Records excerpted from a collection
========

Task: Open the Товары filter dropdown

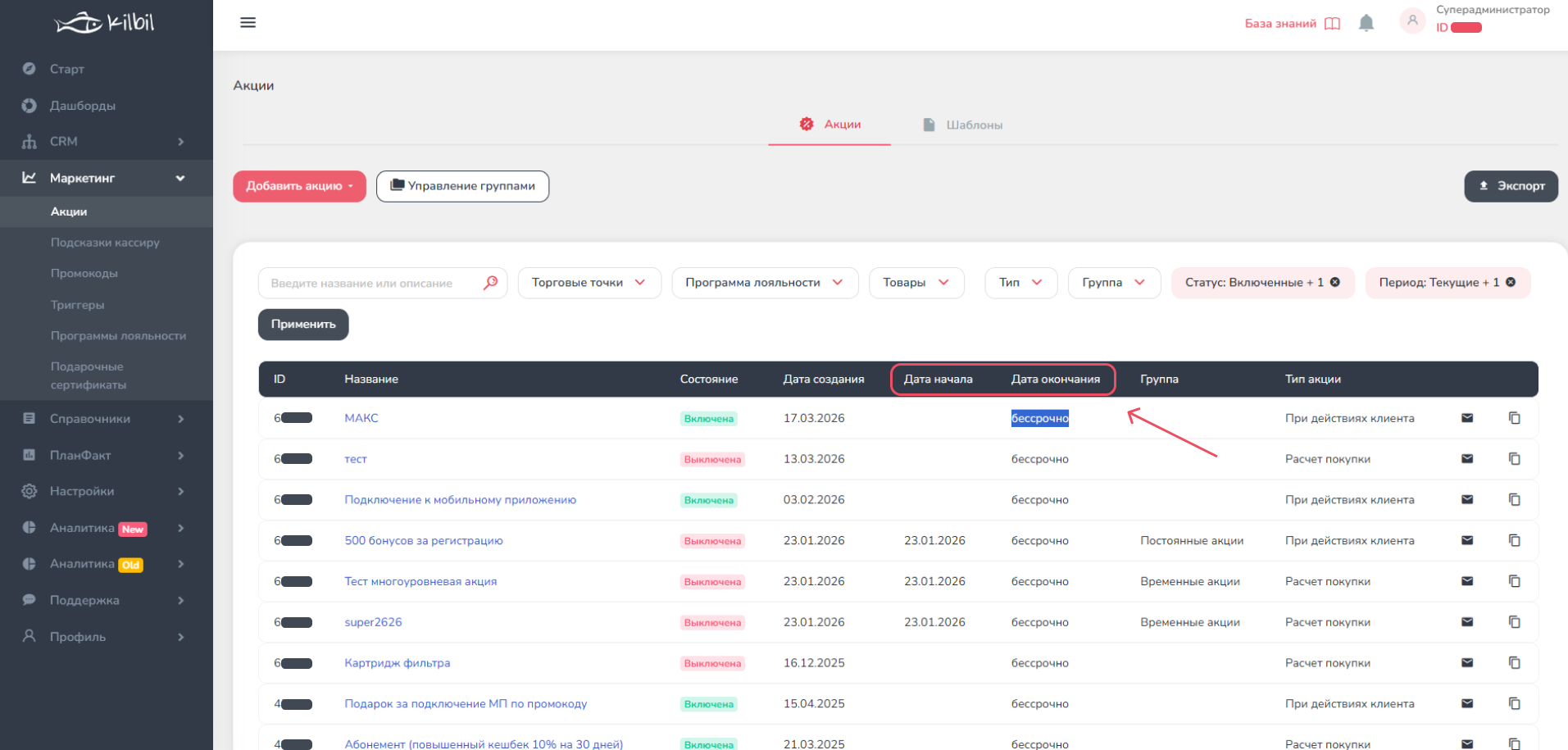Action: [916, 283]
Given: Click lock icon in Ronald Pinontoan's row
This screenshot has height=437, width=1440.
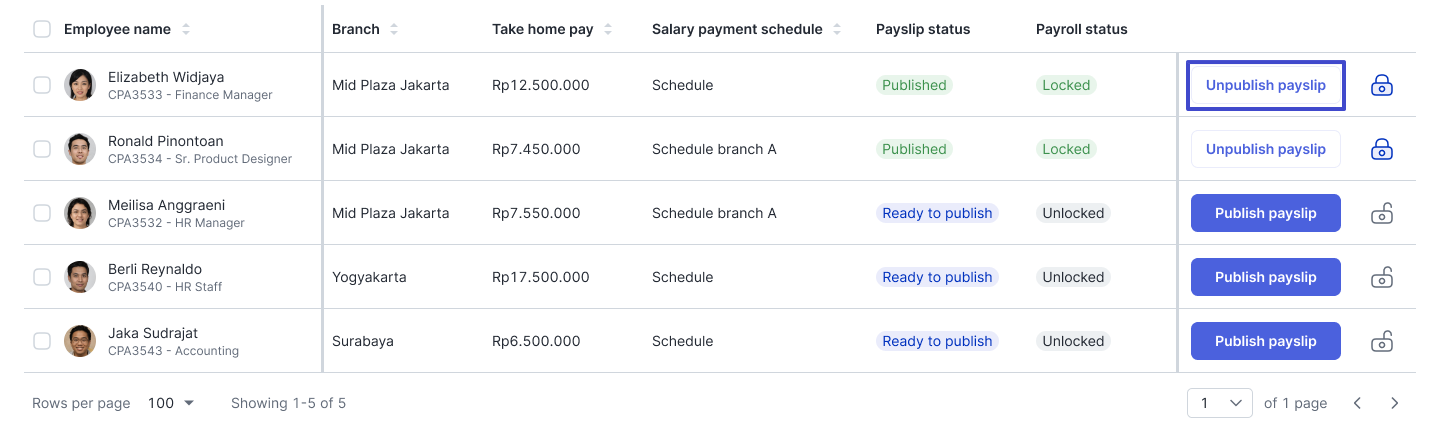Looking at the screenshot, I should [x=1382, y=149].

========

YOUR GOAL
Pictures aside, retype all of the entries word for word.

EXERCISE SOLUTION
Task: Open the Товары filter dropdown

Action: [916, 283]
Given: Click lock icon in Ronald Pinontoan's row
This screenshot has height=437, width=1440.
Looking at the screenshot, I should [x=1382, y=149].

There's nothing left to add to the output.